Charles Rolls
- The Daily Mirror front page, 13th July 1910. Coming just 40 days after his pioneering, two-way crossing of the Channel, Rolls’ violent death shocked the nation. He was the first British-born aviator to be killed in Britain, and was widely known to the public because of his motoring exploits and as co-founder of Rolls-Royce
- Rolls’ Wright Flyer over Dover Castle, 2nd June 1910, on his return from the two-way Channel crossing, the first non-stop double crossing, and the first ever crossing from England to France.
- Rolls in the basket of his one-man balloon, Imp.

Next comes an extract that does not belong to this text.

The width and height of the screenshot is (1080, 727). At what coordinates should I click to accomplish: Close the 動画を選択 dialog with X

Balloons at that time were gas-filled (town gas), and were controlled in ascent and descent by releasing ballast sand (see the two sandbags in the picture) or gas.

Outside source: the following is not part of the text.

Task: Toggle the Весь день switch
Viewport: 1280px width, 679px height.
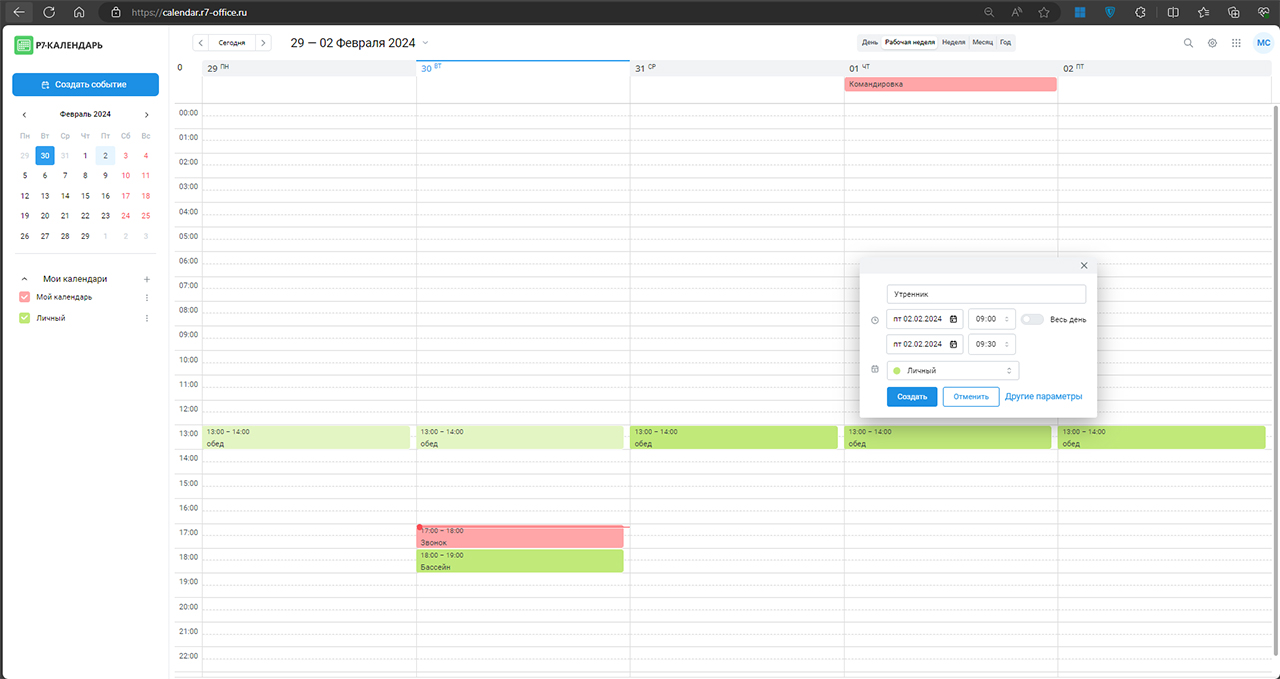Action: point(1032,319)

- Preparing for the Channel flight, 2nd June 1910. Rolls is wearing a patent life-jacket, and one of the temporary floats added specially for the flight over water can be seen just under his left hand.
- Rolls as a young boy, aged about 10
- Cartoon showing Rolls driving one of the high-powered racing cars in which he won competitions and set world records in the period before the introduction of Rolls-Royce cars in 1904/5
- Rolls was a keen competitive cyclist, winning a ‘half-blue’ representing Cambridge University. The development of the modern ‘safety’ bicycle, and in particular Mr Dunlop’s pneumatic tyre, coincided with Rolls’ youth, and satisfied his love of speed until his first exploits in motor cars in the late 1890s.
- Frederick Henry Royce (1863-1933) was born near Peterborough, the son of a miller. He was apprenticed to the Great Northern Railway, worked in electrical and engineering firms, and set up in business making electrical filaments in 1884. His firm, Royce Ltd., prospered and he bought himself a car (a Decauville), but he was disappointed with its efficiency and decided to make one himself. By 1903 he had built an engine and fitted it to a car of his own design. He made two more. Charles Rolls, who already had a business selling cars, heard about Royce and travelled to Manchester to meet him. After a trial run Rolls agreed to take Royce’s whole output of cars, to be sold under the name Rolls-Royce. Within a year Royce had four models in production, and ‘C.S.Rolls & Co.’ was selling no other make.
- A caricature of Charles Rolls from Vanity Fair magazine. From 1868 to 1914 these gently satirical prints depicted ‘Men of the Day’, prominent characters from the worlds of politics, the law, sport, high-society and others.